According to the Baylor office of career services, internships have become increasingly popular among students and organizations.

Dr. John Boyd, director of career services said all students, regardless of major, should seek internships if possible.

Internships have become a way for companies and interns to see if a future relationship would be beneficial.

Boyd said companies are able to decide from first-hand experience whether or not to extend an offer of employment through internships. The temporary relationship of an internship takes away the pressure of hiring or being hired without knowing all the facts, he said.

'It's very hard to fire somebody once you've hired them today,' Boyd said.

The current job market might be causing the increased interest in internships. Companies that had plenty of prospective employees to choose from in the past may now be finding that the competition for new employees has increased.

Dr. Boyd said internship experience sets students apart.

'It is one of the most important part of one's resume,' Boyd said. 'Companies are looking for students who have internship experience.'

Many students choose to complete an internship during their college years. Mary Harris, a first-year master's candidate from Longview, was one of those students.

Last spring, Harris was an assurance/tax intern for KPMG, an international accounting, tax and consulting firm.

Many firms are eager to accommodate interns and the goals that those interns are hoping to achieve while at the firm, Harris said.

She also said that in her experience at KPMG and through talking with her friends who held internships with other companies, interns are often allowed to gain experience in the fields they prefer.

'I worked half of the time dealing with federal tax and half of the time dealing with state and local tax,' Harris said. 'They [KPMG] were very flexible; they let you do what you want to do.'

Internships have become part of the expected curriculum for some students at Baylor, especially accounting and information systems majors.

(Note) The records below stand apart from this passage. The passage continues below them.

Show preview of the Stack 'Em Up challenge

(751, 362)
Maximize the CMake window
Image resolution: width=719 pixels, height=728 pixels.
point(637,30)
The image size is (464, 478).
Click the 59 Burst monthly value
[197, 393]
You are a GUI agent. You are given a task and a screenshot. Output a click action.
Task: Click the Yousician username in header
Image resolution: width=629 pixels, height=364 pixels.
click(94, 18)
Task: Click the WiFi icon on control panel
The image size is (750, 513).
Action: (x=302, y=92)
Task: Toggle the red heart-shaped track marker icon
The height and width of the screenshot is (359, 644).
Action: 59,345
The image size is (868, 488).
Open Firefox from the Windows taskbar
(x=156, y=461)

Many curricula at Baylor award credit hours for the completion of internships. The Hankamer School of Business offers 3 credit hours for internships.

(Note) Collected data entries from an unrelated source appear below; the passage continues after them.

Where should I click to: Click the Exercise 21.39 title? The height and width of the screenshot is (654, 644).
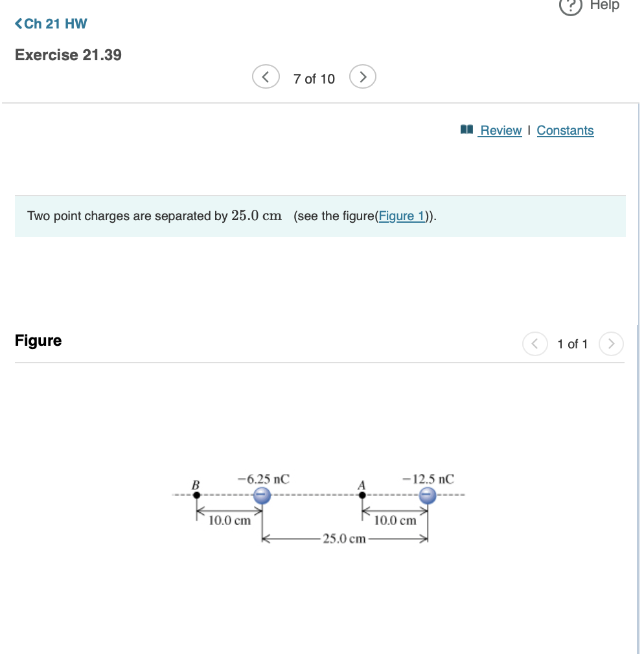(67, 55)
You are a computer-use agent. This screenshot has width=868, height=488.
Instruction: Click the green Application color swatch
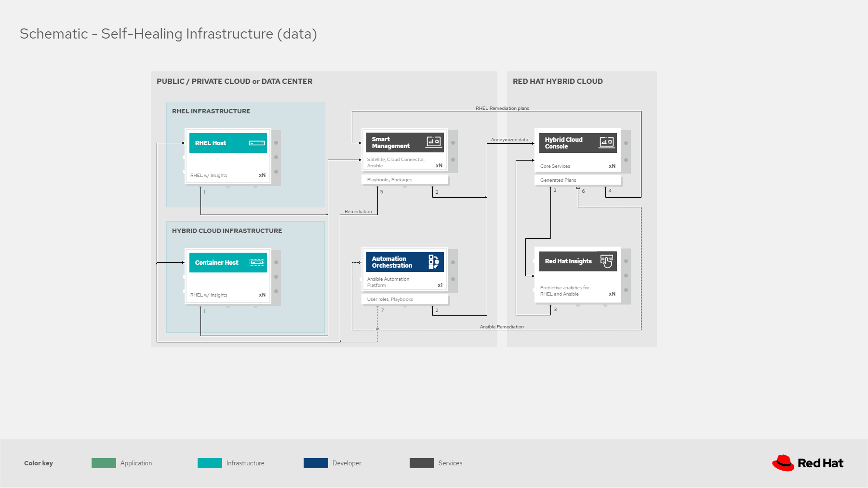pyautogui.click(x=104, y=463)
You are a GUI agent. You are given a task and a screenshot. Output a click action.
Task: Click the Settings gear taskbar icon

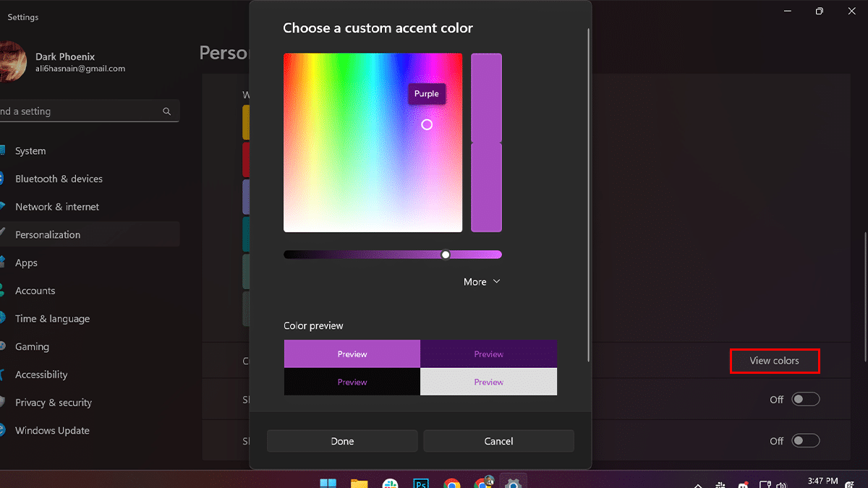(514, 483)
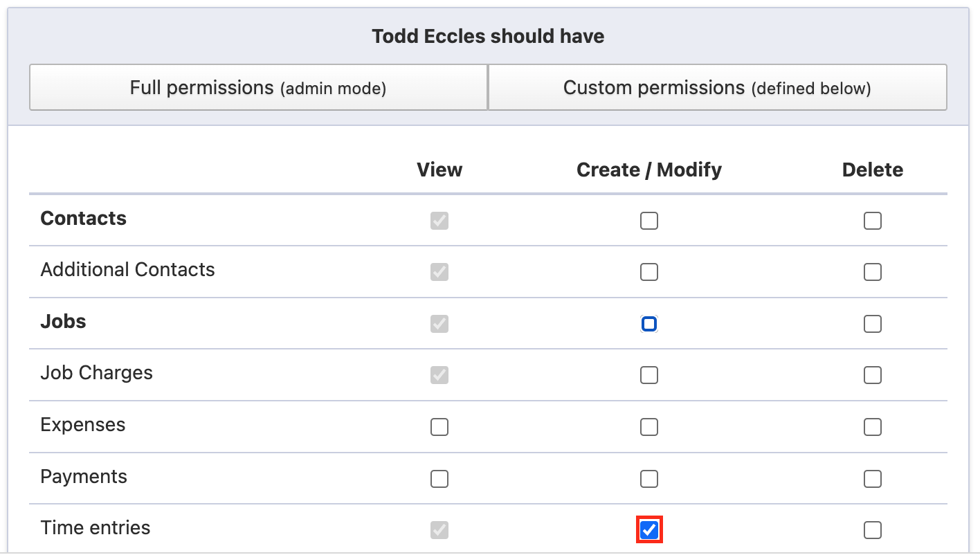
Task: Enable Create / Modify for Job Charges
Action: (649, 375)
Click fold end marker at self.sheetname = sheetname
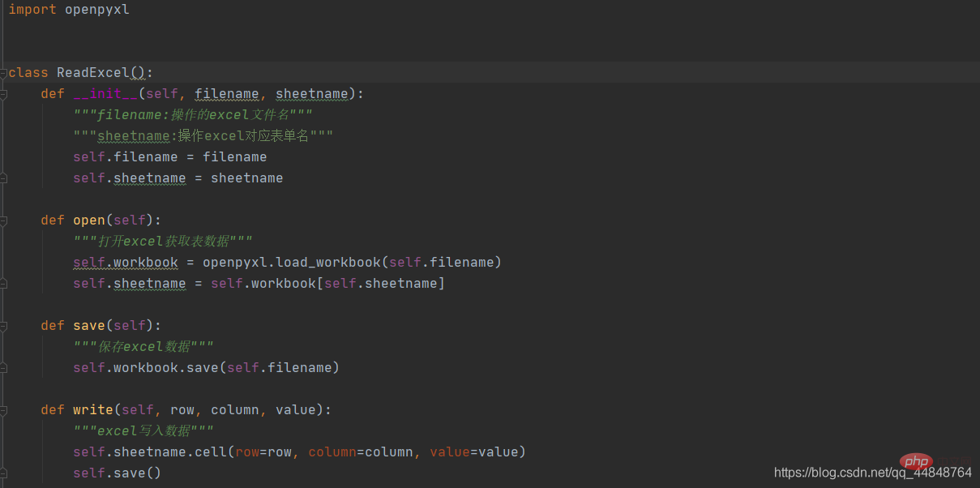This screenshot has height=488, width=980. click(4, 178)
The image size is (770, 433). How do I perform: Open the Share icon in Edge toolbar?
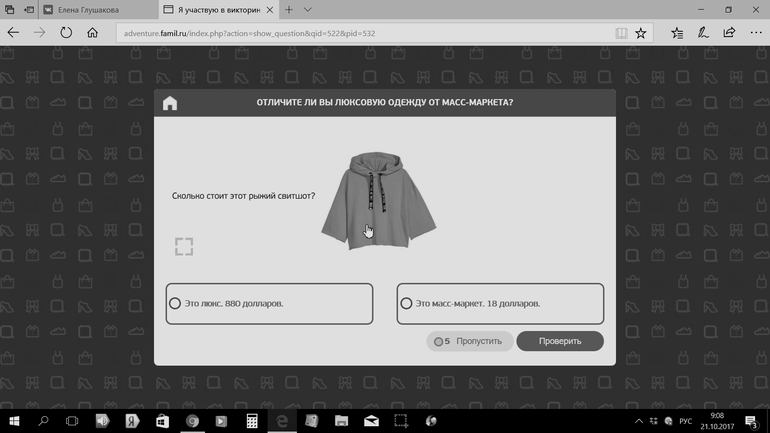point(729,33)
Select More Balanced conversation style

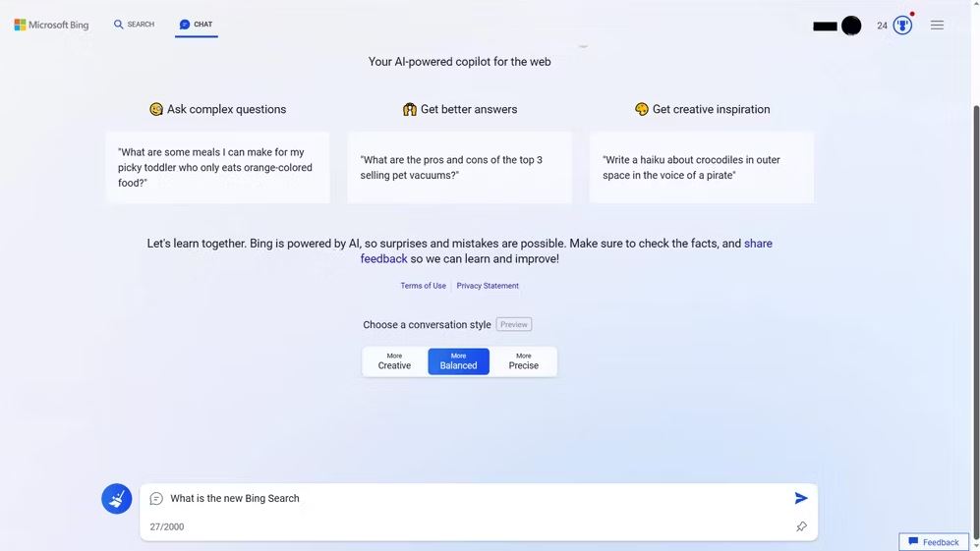[x=458, y=361]
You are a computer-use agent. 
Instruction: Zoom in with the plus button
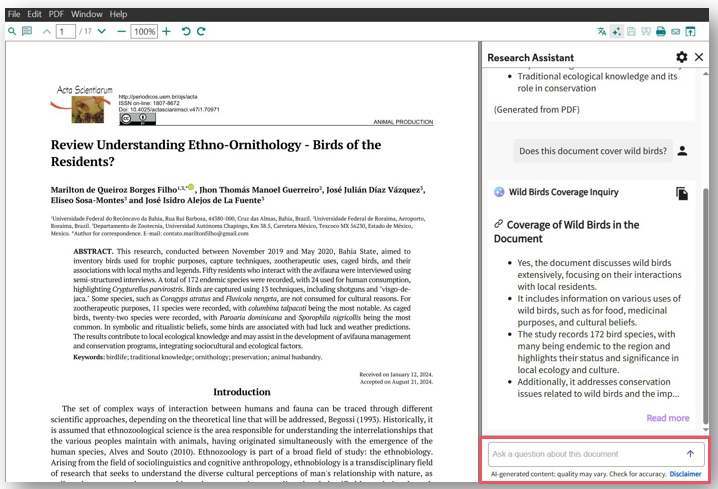[x=167, y=32]
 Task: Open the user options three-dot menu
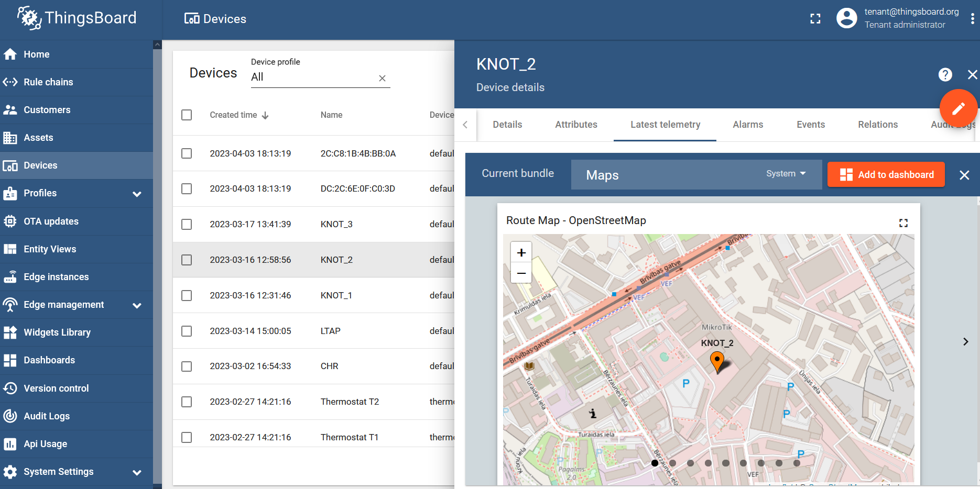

Dr. Michael Cassell, associate professor of accounting and director of accounting internships said accounting students are strongly encouraged to complete at least an eight-week internship.

'The majority of our [accounting] students intern,' Cassell said.

According to Cassell, firms seeking accounting interns came to campus last April.

Dr. Jonathan Trower, associate professor of information systems and director of internships for information systems, said students should select internships carefully.

'It needs to be something that's interesting, but they need to make sure it's really going to be a learning experience.'

Harris recommends all students interested in internships should look early in their college career. Most companies have only a limited number of positions available for interns.

The Career Services office recommends that students ask their professors about internship opportunities.

In many cases professors will have information on internships or contacts to help students find internships, Boyd said.

The Career Services office, located on the third floor of the Clifton Robinson Tower, has information on both internships and full-time jobs.

Career Services is sponsoring an Internships/Career Fair from 12 until 5 p.m. on Feb. 29, 2000 at the Ferrell Center.

In addition to the experience and possible credit hours that an internship could provide, most internships are now paid. In the past, many internships did not offer payment, but that has changed as the result of new laws, Boyd said.